Ways to Pump Up Your Bottom Line (Despite Healthcare Reform)

Leigh Page


October 25, 2012

In This Article

5. Become a Direct Primary Care Practice

If you're concerned about oppressive coverage regulations under the ACA, you might be interested in dropping third-party payers and starting a cash-only practice. The arrangement is less complicated than billing insurers and may help forge closer relations with your patients, according to physicians who have taken this route.

Direct primary care practices charge a monthly fee that covers only their own services. Patients make their own arrangements for hospital and other healthcare services. Direct practices may offer some simple procedures and arrange discounts for laboratory tests or imaging. Charges are lower than for "concierge care," which offer special perks and more personalized treatment.

Karen Josephson, MD, a geriatrician in Long Beach, California, runs a solo direct primary care practice. When she teaches internal medicine residents in a geriatrics rotation, the residents first ask her, "Is it legal?" (the answer is "yes"), and then tell her, "You're the first happy doctor we've had."

What You Need to Convince Your Patients

To make direct primary care work, however, you need to convince about 10%-20% of your existing patients to pay you out of pocket, according to Lester M. Baskin, MD, a Portland, Oregon, internist who runs a direct primary care practice with his physician-wife. To start the practice, he made a lot of cold marketing calls to patients and spoke to many community groups. "I view myself as an entrepreneur," he says. "I have to get people's attention." Dr. Baskin now offers his services to employee groups, which he thinks will become a big part of his practice in the future.

Dr. Baskin charges $50-$60 a month for basic primary care services. Dr. Josephson, who spends more time with her elderly patients, charges $2000 a year for office visits and $4000-$5000 a year for a home visit plan, depending on the distance.

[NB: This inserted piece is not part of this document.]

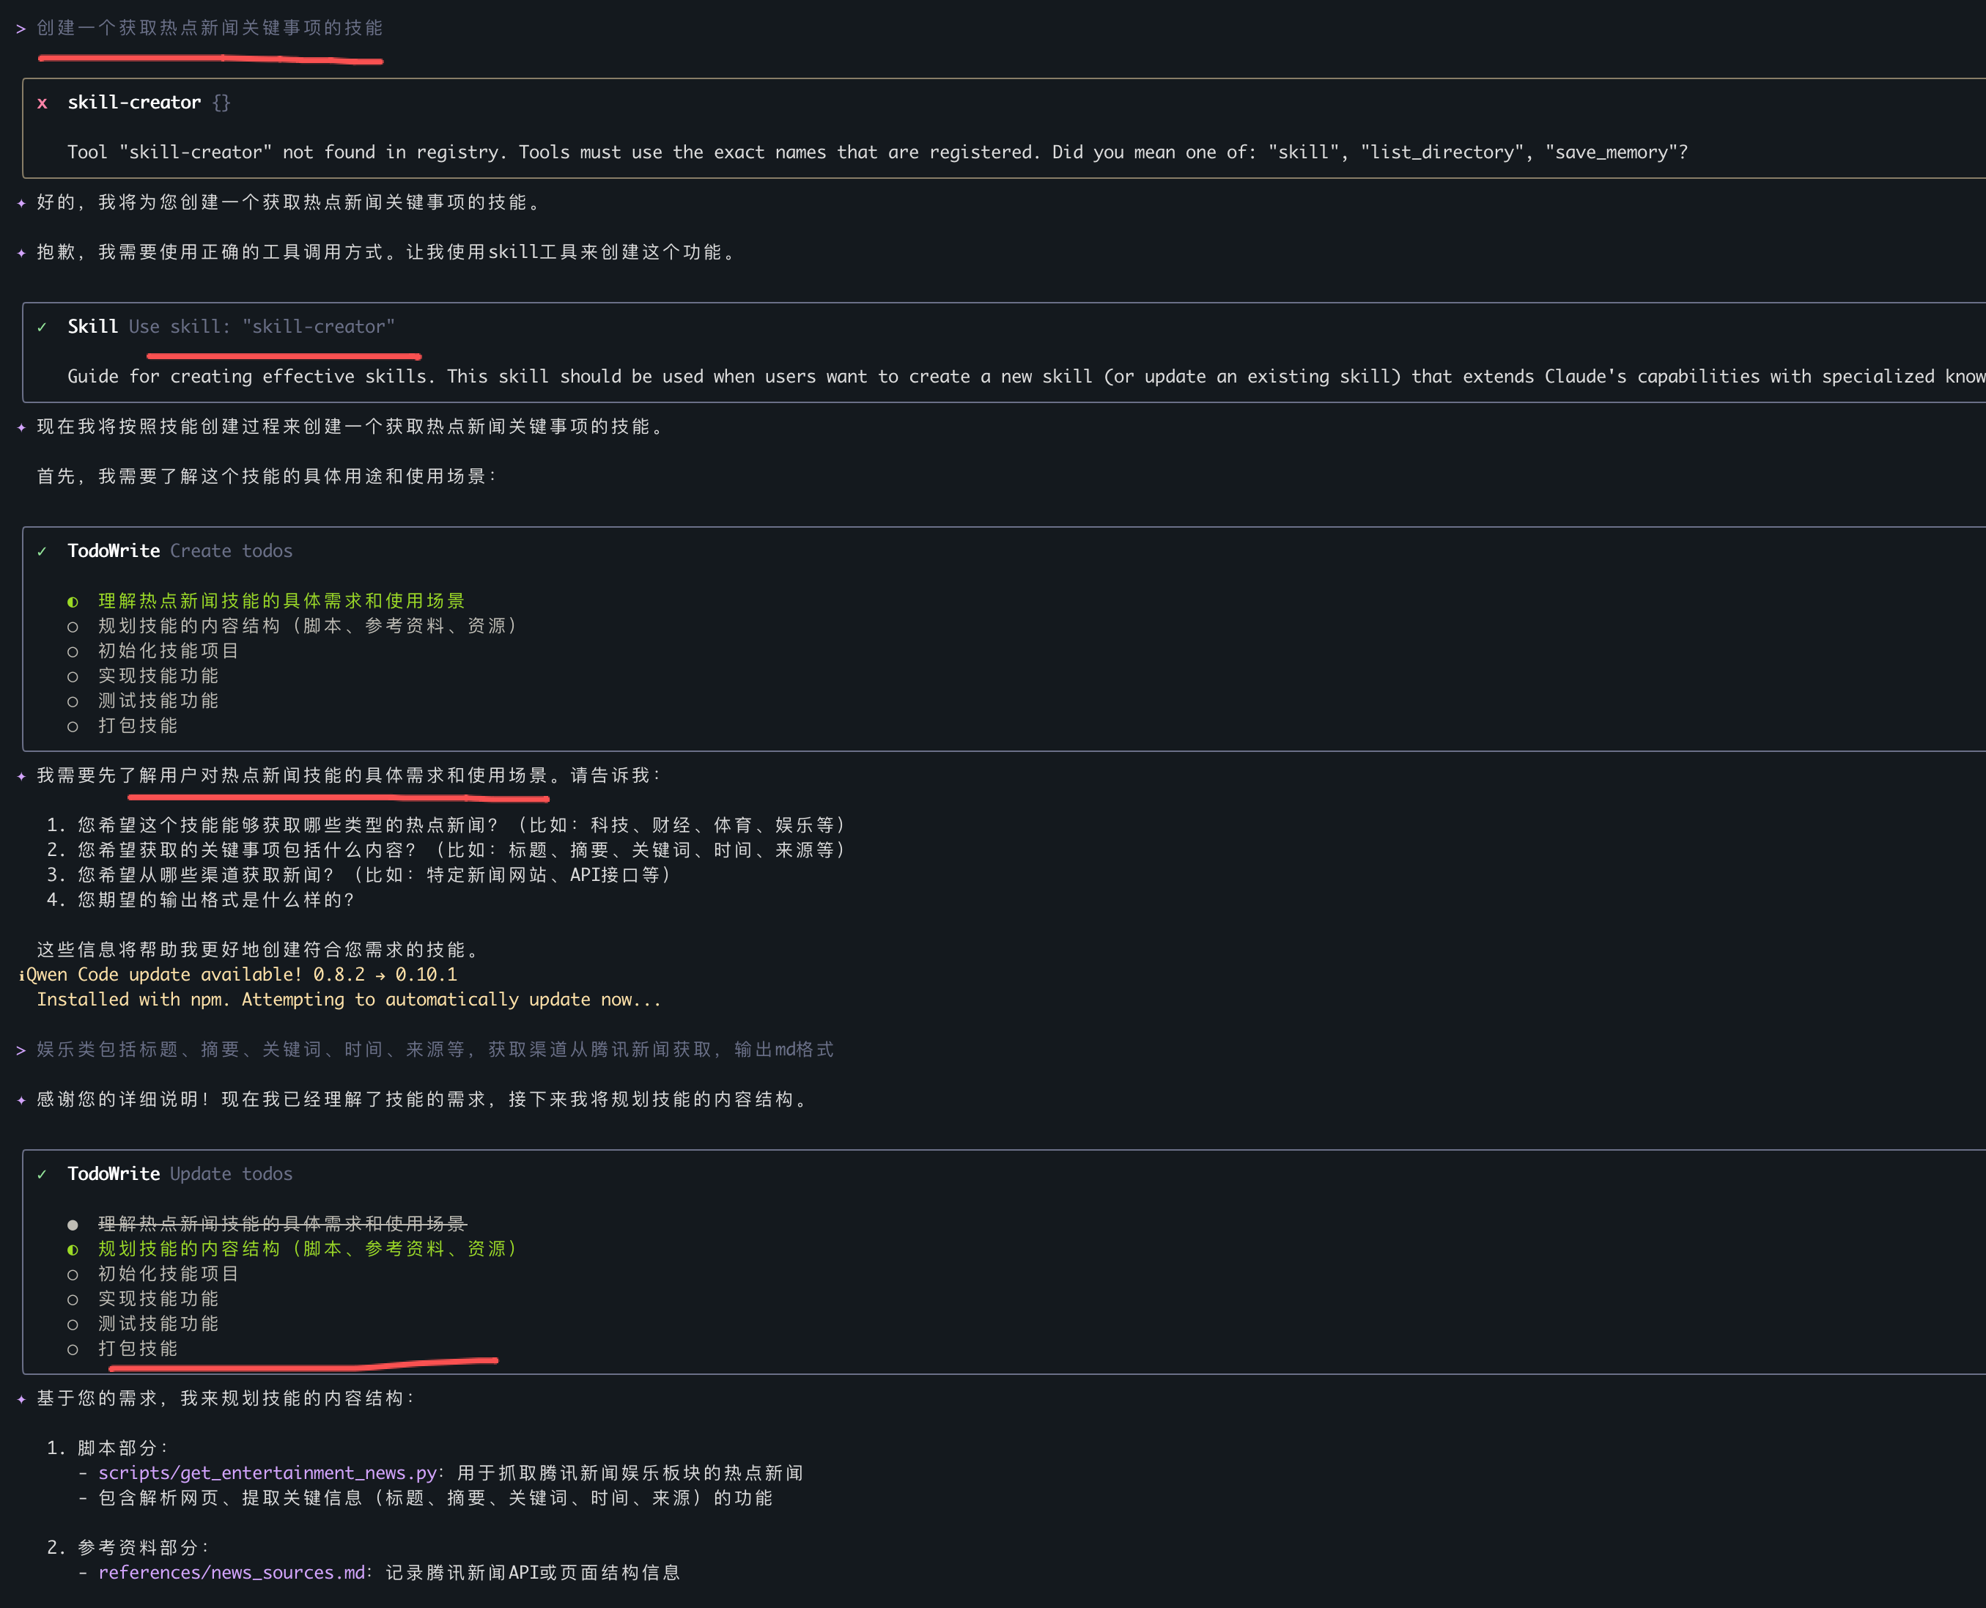Click the green checkmark beside Skill
This screenshot has width=1986, height=1608.
42,327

Because Dr. Josephson rents space from another doctor and has no employees, she has a very low overhead. She does her own billing and has very few problems with nonpayment. She says she is making more money in direct practice than she did in the large group practice where she previously worked.

Dr. Baskin spends a lot of time advising patients over the phone and by email. He says this is more efficient than making the patient come in for an appointment, but because e-visits are usually not reimbursed by traditional insurance, it would be difficult for a regular practice to do this. He says he does as much as he can for his patients without referring them to specialists. This means performing such procedures as a mole punch biopsy, which other generalists might send to a dermatologist.

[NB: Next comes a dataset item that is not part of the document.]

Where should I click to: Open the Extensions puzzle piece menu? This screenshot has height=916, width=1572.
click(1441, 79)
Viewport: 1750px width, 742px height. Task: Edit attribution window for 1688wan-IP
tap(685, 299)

Patients are expected to take out high-deductible policies to cover hospital and other services, but Dr. Baskin says some of his patients don't have any health insurance. He wants to persuade insurers to offer "wraparound" policies that would be limited to non-primary care services. He thinks payers would be interested in this because "the big costs for a health plan are specialty care and hospital services, not primary care," he says.